Required work | Please copy out the records word for word, starting at the beginning of the records and continuing through the line that contains "will pyautogui.click(x=585, y=120).", with that line included.

[Dataset records]
______

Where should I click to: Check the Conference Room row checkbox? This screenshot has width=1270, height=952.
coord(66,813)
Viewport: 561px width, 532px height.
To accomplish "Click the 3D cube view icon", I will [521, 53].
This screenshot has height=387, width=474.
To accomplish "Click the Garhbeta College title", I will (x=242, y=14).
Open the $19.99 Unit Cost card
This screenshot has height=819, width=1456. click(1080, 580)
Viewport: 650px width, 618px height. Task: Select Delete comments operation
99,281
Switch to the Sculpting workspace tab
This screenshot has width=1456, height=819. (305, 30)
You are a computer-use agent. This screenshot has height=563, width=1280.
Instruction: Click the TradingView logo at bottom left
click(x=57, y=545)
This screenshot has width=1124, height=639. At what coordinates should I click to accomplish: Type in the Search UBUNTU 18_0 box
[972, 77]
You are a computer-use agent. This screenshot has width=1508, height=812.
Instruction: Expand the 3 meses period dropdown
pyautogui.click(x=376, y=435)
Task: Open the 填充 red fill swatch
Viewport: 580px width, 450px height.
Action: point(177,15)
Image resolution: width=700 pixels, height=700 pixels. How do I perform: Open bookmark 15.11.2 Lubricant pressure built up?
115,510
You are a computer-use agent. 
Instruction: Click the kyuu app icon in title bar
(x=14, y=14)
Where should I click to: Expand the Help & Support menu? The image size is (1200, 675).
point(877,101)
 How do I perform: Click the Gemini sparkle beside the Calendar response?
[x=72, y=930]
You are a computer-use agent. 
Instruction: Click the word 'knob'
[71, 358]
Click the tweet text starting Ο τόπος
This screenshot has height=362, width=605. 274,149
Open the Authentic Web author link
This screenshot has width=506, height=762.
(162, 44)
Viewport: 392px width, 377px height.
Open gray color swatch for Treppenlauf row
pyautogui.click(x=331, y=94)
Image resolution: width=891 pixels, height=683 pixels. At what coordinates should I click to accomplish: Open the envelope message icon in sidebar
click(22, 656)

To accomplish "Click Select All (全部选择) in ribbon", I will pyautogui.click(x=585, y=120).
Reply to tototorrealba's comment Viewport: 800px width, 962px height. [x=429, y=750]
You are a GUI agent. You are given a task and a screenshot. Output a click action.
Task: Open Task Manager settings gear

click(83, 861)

______

Solution for this task |
Where should I click to: Check the Conference Room row checkbox? This screenshot has width=1270, height=952.
coord(66,813)
Viewport: 561px width, 532px height.
To accomplish "Click the 3D cube view icon", I will [521, 53].
This screenshot has height=387, width=474.
To accomplish "Click the Garhbeta College title", I will (x=242, y=14).
Open the $19.99 Unit Cost card
This screenshot has height=819, width=1456. click(1080, 580)
Viewport: 650px width, 618px height. Task: Select Delete comments operation
99,281
Switch to the Sculpting workspace tab
This screenshot has width=1456, height=819. (305, 30)
You are a computer-use agent. This screenshot has height=563, width=1280.
Instruction: Click the TradingView logo at bottom left
click(x=57, y=545)
This screenshot has width=1124, height=639. At what coordinates should I click to accomplish: Type in the Search UBUNTU 18_0 box
[972, 77]
You are a computer-use agent. This screenshot has width=1508, height=812.
Instruction: Expand the 3 meses period dropdown
pyautogui.click(x=376, y=435)
Task: Open the 填充 red fill swatch
Viewport: 580px width, 450px height.
Action: point(177,15)
Image resolution: width=700 pixels, height=700 pixels. How do I perform: Open bookmark 15.11.2 Lubricant pressure built up?
115,510
You are a computer-use agent. 
Instruction: Click the kyuu app icon in title bar
(x=14, y=14)
Where should I click to: Expand the Help & Support menu? The image size is (1200, 675).
point(877,101)
 How do I perform: Click the Gemini sparkle beside the Calendar response?
[x=72, y=930]
You are a computer-use agent. 
Instruction: Click the word 'knob'
[71, 358]
Click the tweet text starting Ο τόπος
This screenshot has height=362, width=605. 274,149
Open the Authentic Web author link
This screenshot has width=506, height=762.
(162, 44)
Viewport: 392px width, 377px height.
Open gray color swatch for Treppenlauf row
pyautogui.click(x=331, y=94)
Image resolution: width=891 pixels, height=683 pixels. At what coordinates should I click to accomplish: Open the envelope message icon in sidebar
click(22, 656)

To accomplish "Click Select All (全部选择) in ribbon", I will pyautogui.click(x=585, y=120).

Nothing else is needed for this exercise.